Never hard-kill mid-side-effect. A file-write or HTTP request in flight completes (or fails atomically) before transition to terminal.

the queues-but-doesn't-interrupt trap

Claude Code's documented "Enter queues but doesn't interrupt" failure mode is exactly what these three verbs are designed against. s steers without aborting, i aborts without killing, x kills with a drain budget. Each is reachable in one keypress from the supervisor.

Roster & focus pane

Roster. One row per agent (including the top-level agent), lineage by indentation, terminal-state rows dim or collapse. Columns: short ID, state badge (text + color, never color alone), one-line intent, model, tokens-in/out, cost, current tool, 60-bucket burn-rate sparkline, elapsed time.

Sorting and filtering. k9s-style. / opens a fuzzy filter; sortable by any column. Default sort surfaces the four priority-ordered monitored conditions (next section) above normal-running.

Focus pane. Transcript tail of the selected agent. Most recent reasoning + last tool call by default, scrollback on demand. Streaming tokens render from a coalesced in-memory projection (250-500ms flush cadence).

Status bar. Current verb labels (s steer, i interrupt, x stop, Enter focus), discoverable without memorization. Mode chip (mode=X (cap N)) shown when the supervisor satisfies ModeReporter.

What the user monitors for

Priority order. This list drives the default roster sort.

  1. Agents awaiting input. Block downstream progress; only a human unblocks them. Loudest signal.
  2. Runaway cost. Burn-rate spike. Irreversible spend.
  3. Confidently-wrong / drifting outputs. Verification-failed flags, citation-missing markers.
  4. Stuck agents. No heartbeat, no progress, not compacting.
  5. Everything else (normal running, done).

Safety rails

Non-negotiable. Each is enforced by the supervisor, not by the model.

tip

Worktree isolation also means you can let a sub-agent edit files without polluting your working tree. If the deliverable is no good, the merge step is where you say no.

When to delegate vs stay single-agent

Two layers, easily conflated. The frame's mode (solo / tight / orchestrator) is the supervisor's enforcement: how many in-flight children it allows at all (cap 0 / 1 / 5; SpawnCapFor in internal/frame/frame.go). The system prompt's Frame block then tells the model how to behave under that cap. New personal frames ship in orchestrator.

What each mode tells the model:

Research evidence still informs the design: DeepMind arXiv:2512.08296 finds that multi-agent coordination nets negative once single-agent baselines exceed ~45% on a task class, and sequential / decision-dense work degrades 39 to 70% under MAS. The user picks which trade-off matches the task class through /mode; the carlos design choice is to surface that as a mode selection rather than a per-turn overlay.

policy lives in the sysprompt, not in the tool

The Agent tool's Description() stays policy-neutral: it documents the tool's mechanics (objective, output_format, tool_allowlist, atomic typed return) and points the model at the Frame block for when-to-delegate guidance.

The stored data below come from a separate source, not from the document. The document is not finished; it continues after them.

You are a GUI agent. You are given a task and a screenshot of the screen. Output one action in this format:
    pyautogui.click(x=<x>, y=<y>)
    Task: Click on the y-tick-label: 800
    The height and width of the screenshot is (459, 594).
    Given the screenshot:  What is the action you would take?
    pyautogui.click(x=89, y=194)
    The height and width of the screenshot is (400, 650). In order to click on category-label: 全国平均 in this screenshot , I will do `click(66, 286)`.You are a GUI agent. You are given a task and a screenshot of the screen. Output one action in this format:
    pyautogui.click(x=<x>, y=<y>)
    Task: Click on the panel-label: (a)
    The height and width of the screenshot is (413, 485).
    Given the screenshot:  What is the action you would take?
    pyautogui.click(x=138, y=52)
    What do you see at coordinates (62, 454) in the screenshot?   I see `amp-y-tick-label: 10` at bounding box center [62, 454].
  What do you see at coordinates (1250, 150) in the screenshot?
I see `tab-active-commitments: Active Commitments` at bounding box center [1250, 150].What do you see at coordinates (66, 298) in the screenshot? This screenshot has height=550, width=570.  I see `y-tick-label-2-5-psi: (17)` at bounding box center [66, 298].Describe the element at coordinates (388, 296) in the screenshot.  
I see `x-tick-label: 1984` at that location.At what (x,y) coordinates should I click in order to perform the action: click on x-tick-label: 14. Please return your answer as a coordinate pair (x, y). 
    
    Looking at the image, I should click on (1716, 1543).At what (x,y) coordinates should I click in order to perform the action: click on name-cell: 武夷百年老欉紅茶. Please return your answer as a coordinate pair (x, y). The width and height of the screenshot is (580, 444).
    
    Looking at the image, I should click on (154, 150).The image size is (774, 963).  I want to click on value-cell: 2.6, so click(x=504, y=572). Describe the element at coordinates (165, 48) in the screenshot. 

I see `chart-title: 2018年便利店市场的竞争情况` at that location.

This lets the same tool surface change behavior per mode without re-registering. Implementation: internal/agent/agent_tool.go + internal/agent/sysprompt.go.

Skill proposals share this surface

An induced skill is just another on-disk artifact referenced from the event log, reviewable as a markdown diff in the same focus-pane/approval UX as any other deliverable. There is no separate skill-review subsystem; skill PROPOSALs, file edits, plans, and research outputs all flow through the same plan/preview/apply gate.

one queue, one mental model

If you can review a diff, you can review a skill proposal. If you can apply a plan, you can apply a skill. carlos refuses to invent a second approval surface for the second kind of artifact.